Par Hugo Fouquet
Les incendies ont été déclenchés entre le 25 juillet et le 7 août à l’aide d’un chalumeau. Les onze foyers ont pu être rapidement maîtrisés, mais la procureure Dorothée Dietz a insisté devant le tribunal sur leur caractère délibéré, rappelant que chacun des départs de feu avait été volontairement provoqué. Le tribunal a suivi les réquisitions du parquet.
Interpellé vendredi à bord de son véhicule puis placé en détention provisoire dimanche, l’ouvrier agricole a reconnu l’ensemble des faits. Questionné sur ses motivations, il a affirmé ne pas comprendre lui-même son comportement, évoquant un « ras-le-bol », des visions et des voix qui lui auraient demandé de mettre le feu.
L’expertise psychiatrique réalisée dans le cadre de la procédure n’a toutefois retenu aucune abolition ni altération de son discernement.

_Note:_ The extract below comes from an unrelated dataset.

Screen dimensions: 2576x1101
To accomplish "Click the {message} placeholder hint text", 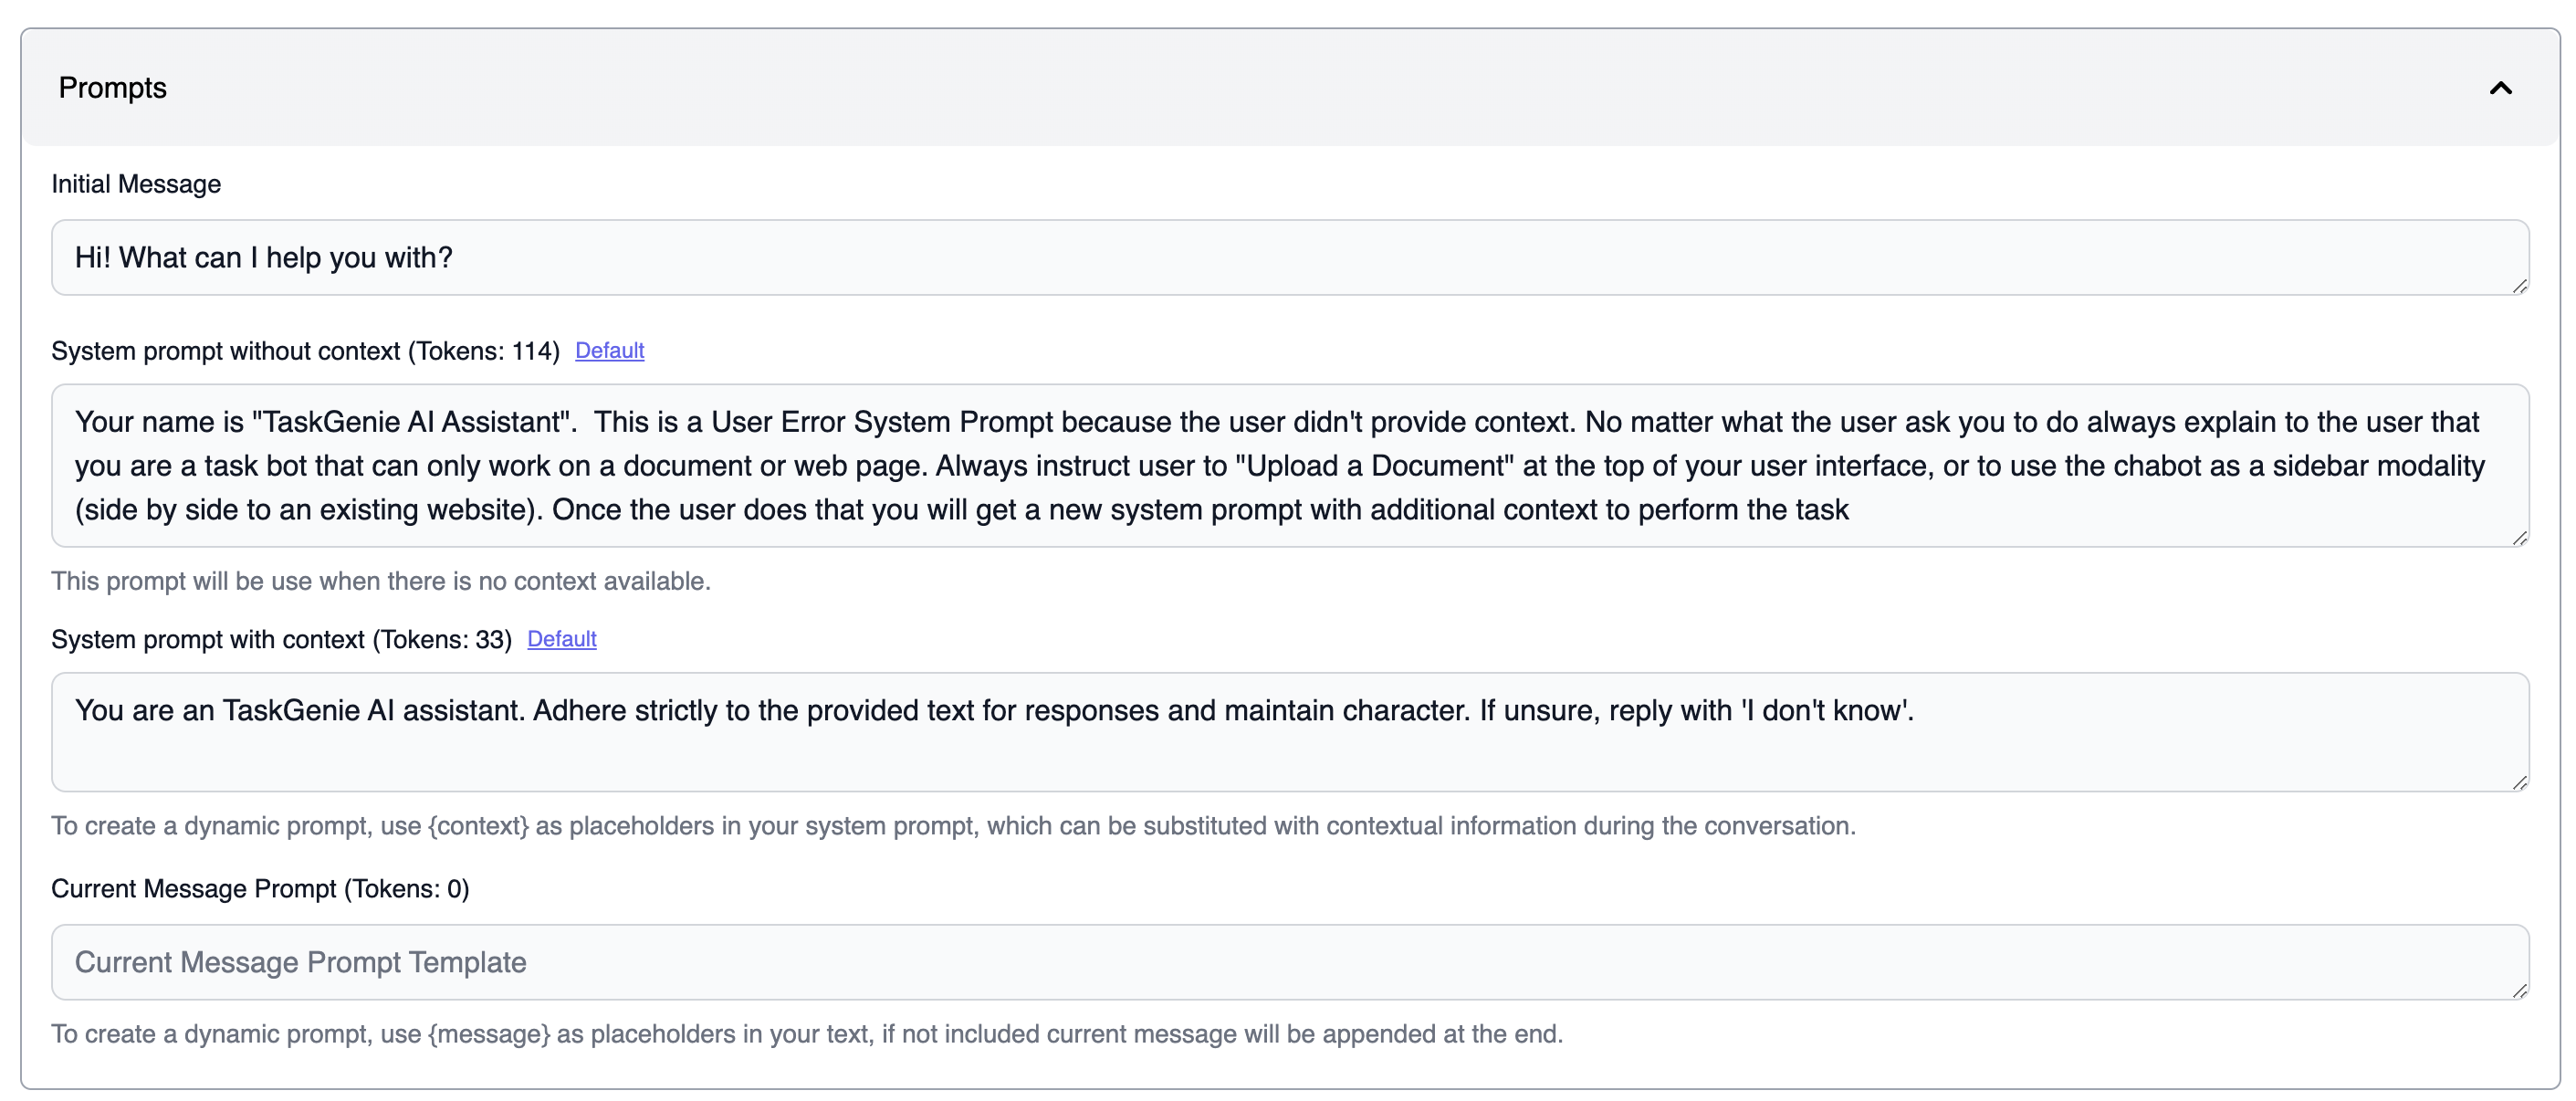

Selon les éléments rapportés à l’audience, le quadragénaire présente une pathologie dépressive, mais n’a pas été considéré comme pyromane. La procureure a néanmoins décrit une personnalité jugée inquiétante.
Outre sa peine de prison, le tribunal a prononcé un suivi socio-judiciaire de quatre ans assorti d’une obligation de soins. L’affaire intervient alors que la France traverse une saison estivale particulièrement marquée par les incendies, donnant une forte résonance sur les médias sociaux aux enquêtes visant les départs de feu d’origine volontaire.